Chaque semaine, Jean-Marie-Colombani, cofondateur et directeur de Slate.fr, exprime de manière libre et subjective son point de vue sur les temps forts de l’actualité.

 

 

Alors que toute l’Europe peine à retrouver le chemin de la croissance et s’en remet au savoir-faire de Mario Draghi, président de la Banque centrale européenne, voici que ressurgit la question des inégalités. Sur le sujet, le clivage classique oppose une vision conservatrice selon laquelle les inégalités sont indispensables à la croissance – il faut donc baisser les impôts des plus riches et élaguer les charges sociales pour que la machine reparte – et une conception de gauche traditionnelle selon laquelle, à l’inverse, la réduction des inégalités est un moteur de la croissance, et les pays qui ont le plus réduit les écarts de revenus seraient ceux qui se portent le mieux.

Le débat est aussi vif aux Etats-Unis sous l’influence d’un économiste français, Thomas Piketty, qui a montré le fol accroissement des inégalités. Jamais, depuis les années 1920, celles-ci n’avaient été aussi importantes. Ainsi, le patrimoine moyen des 7 % des Américains les plus riches a augmenté pendant la crise financière (2009-2011) de 28 %, quand celui de la majorité des ménages américains a baissé de 4 %. Même si le phénomène est moins accentué en Europe, l’heure est aussi à la concentration croissante du patrimoine. Le débat est alimenté par le Fonds monétaire international (FMI) que l’on n’attendait guère sur le terrain, mais qui s’alarme de ce qui semble être un mouvement général. Ainsi, le FMI observe-t-il qu’il n’y a aucune corrélation entre l’augmentation de la richesse d’un très petit nombre, les plus riches, et d’un bénéfice qu’en retirerait la collectivité en termes de croissance et d’emploi.

La difficulté, pour tenter de trouver le bon chemin, est qu’il faut s’écarter de ces deux visions, trop dogmatiques, et dont l’automatisme supposé ne résiste pas à la complexité croissante de nos économies. Difficulté d’autant plus grande que personne ne connaît ce qui serait «le bon degré» d’inégalités, ce niveau qui permet de favoriser l’innovation et l’investissement, de façon à encourager la croissance et à faire baisser le chômage.

L’autre immense problème est celui du fonctionnement de l’Etat-providence dans nos pays, lequel, in fine, est le meilleur garant de la cohésion sociale. Le creusement des inégalités montre que l’Etat-providence ne fonctionne plus, ou fonctionne moins bien. On connaît le rôle destructeur de l’économie postindustrielle moderne sur les compromis sociaux financés par nos Etats-providence. S’y ajoutent de nouvelles contraintes dont la plus importante est le vieillissement de la population. La grande tâche qui est devant nos gouvernements, plus encore ceux qui se réclament de la gauche, est de repenser l’Etat-providence de façon à lui donner les moyens de résoudre les nouvelles questions sociales.

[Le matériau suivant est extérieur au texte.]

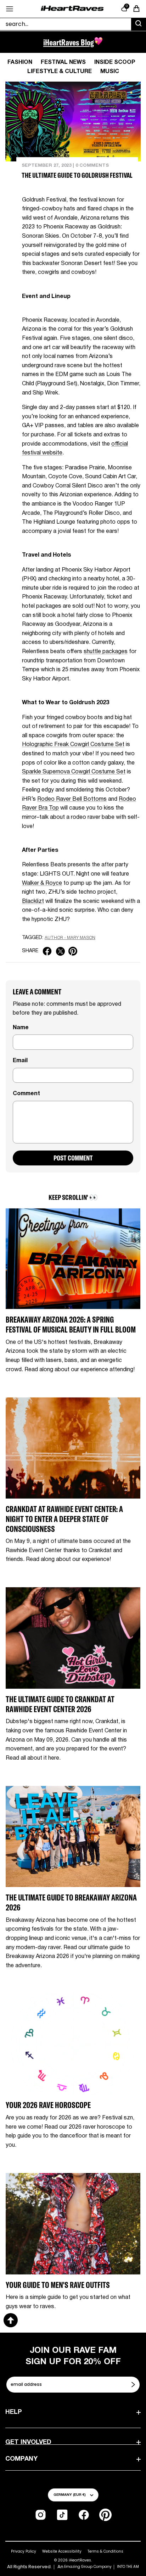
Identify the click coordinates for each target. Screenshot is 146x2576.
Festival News (63, 62)
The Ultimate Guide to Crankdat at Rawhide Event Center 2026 (60, 1704)
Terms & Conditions (105, 2551)
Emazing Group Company (88, 2566)
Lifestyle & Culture (59, 71)
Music (109, 71)
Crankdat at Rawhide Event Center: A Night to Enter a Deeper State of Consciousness (64, 1519)
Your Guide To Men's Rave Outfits (58, 2285)
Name (21, 1027)
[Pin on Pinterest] (72, 951)
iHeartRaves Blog (68, 42)
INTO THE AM (128, 2566)
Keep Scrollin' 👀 (73, 1197)
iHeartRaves (80, 2560)
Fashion (19, 62)
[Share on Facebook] (47, 951)
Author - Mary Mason (70, 938)
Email (20, 1060)
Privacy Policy (23, 2551)
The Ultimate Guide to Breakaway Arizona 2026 (71, 1902)
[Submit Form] (134, 2384)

Sur le plan politique, bien sûr, cette équation est infiniment difficile à résoudre. Comme dans toute transition où le vieux se meurt, mais doit être accompagné, tandis que le neuf peine à émerger, le tout nécessitant d’énormes investissements.

La France offre, si l’on ose dire, un bon exemple de cette problématique. Regardons François Hollande. Il a fait ce qu’il a dit qu’il ferait : il avait promis de réduire les inégalités par la fiscalité, selon un schéma classique à gauche. Il a aligné la fiscalité du capital sur celle du travail, le tout à la hausse, compte tenu de l’état des finances publiques. Ce qui a eu pour effet immédiat de décourager les entrepreneurs et d’engendrer une crise de confiance. La montée des inégalités fragilise les classes moyennes. Lesquelles sont conservatrices et rechignent au changement nécessaire et nécessairement douloureux, au moins dans un premier temps. Voilà bien où se situe aujourd’hui la difficulté, voire l’impossibilité de gouverner avec le soutien populaire qui est indispensable.